According to a Human Rights Watch report, government indifference and poor regulation have fuelled lawlessness in India's troubled mining industry and threaten serious harm to mining affected communities.
The report “Out of control mining, regulatory failure and human rights in India” focuses on iron mining in Goa and Karnataka to illustrate a broader pattern of failed regulation, alleged corruption and harm to local communities.
According to HRW, as lurid as some of India's mining related corruption scandals have been, the more widespread problem is government indifference.
The report said that "Even in Karnataka, ineffectual regulation played a key role in allowing criminality to pervade the state's mining sector. And many of the alleged human rights abuses result not from patterns of corruption or criminality but from the government's more mundane failure to effectively monitor, let alone police, the human rights impacts of mining operations."

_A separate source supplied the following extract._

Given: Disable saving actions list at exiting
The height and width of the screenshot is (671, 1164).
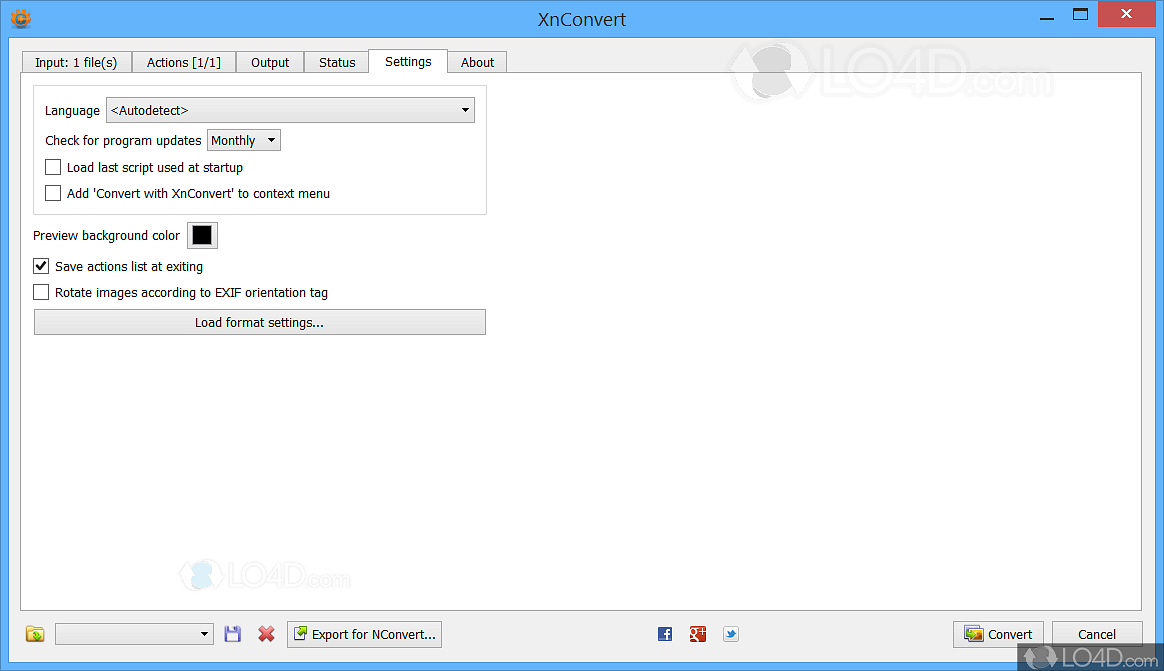Looking at the screenshot, I should [x=41, y=266].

The report said that the government often leaves companies to regulate themselves, which has proven disastrous in India and around the world. The government, for example, relies on mining companies to commission and produce the "independent" environmental impact assessments that are used to gauge a proposed mining project's likely environmental, social and human rights impacts.
This, says HRW, creates an unnecessary conflict of interest that could be solved by giving regulators a central role in commissioning the studies. The assessments also tend to give short shrift to human rights issues, focusing overwhelmingly on purely environmental concerns.

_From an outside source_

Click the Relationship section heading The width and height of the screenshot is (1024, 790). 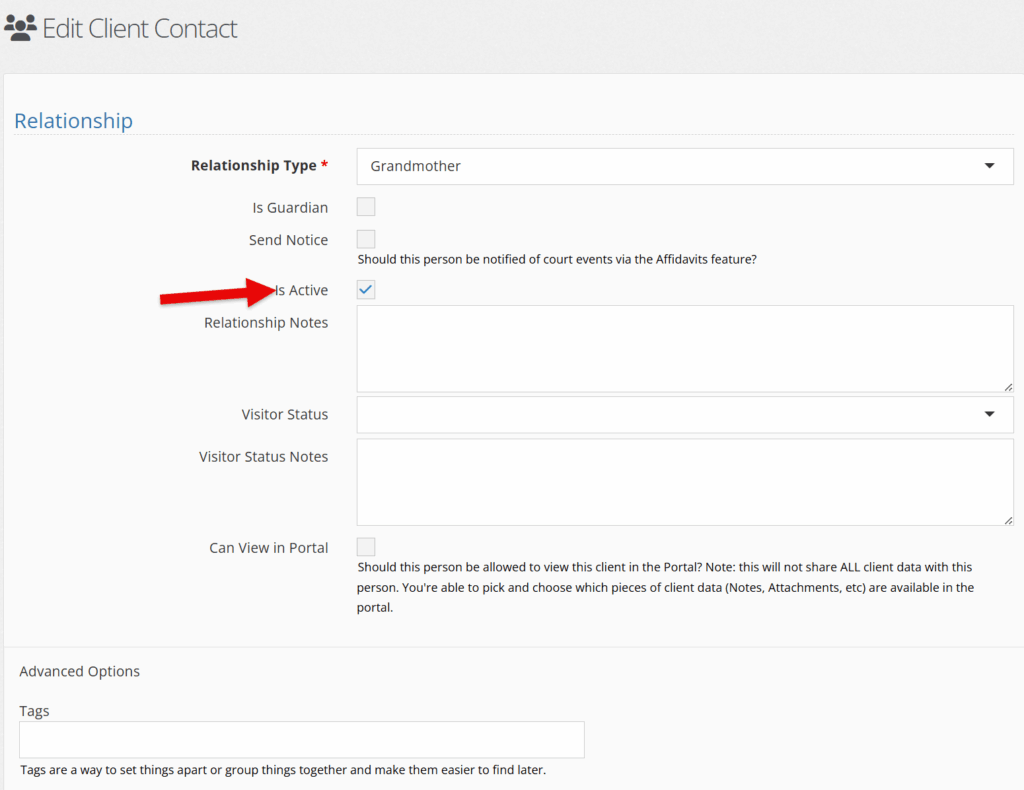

Worse still, HRW said there is considerable evidence that these EIA reports are often inaccurate or deliberately falsified. In some cases, issues of potential concern the presence of rivers or springs, for example are omitted. In one notorious example, a mine in Maharashtra received clearance to proceed even though its EIA report contained language taken verbatim from a similar report prepared for a bauxite mine in Russia.
Enforcement is an even bigger problem, says HRW, which found regulatory institutions hopelessly overstretched. A few dozen central government officials are responsible for overseeing the environmental and human rights impacts of every mine in India and many other industries as well.
The report further said that "This makes in field monitoring a practical impossibility, forcing the government to rely almost exclusively on information provided by mine operators themselves. Many state government oversight bodies have even less capacity to implement their challenging mandates. As a result, government regulators have no idea how many mining firms are complying with the law or how many communities have been harmed by illegal practices."
HRW acknowledges that the central government has taken some tentative steps toward improving oversight such as requiring companies to choose from a list of accredited firms to carry out EIAs. But the reforms have not gone nearly far enough, says the group, which urges the government to adopt recommendations to narrow some of the most important regulatory gaps.
Ms Meenakshi Ganguly south Asia director at Human Rights Watch said that "Mining is an important part of India's economy, but that does not mean the industry should be allowed to write its own rules. The government can and should empower regulators to do their jobs more effectively than they can today."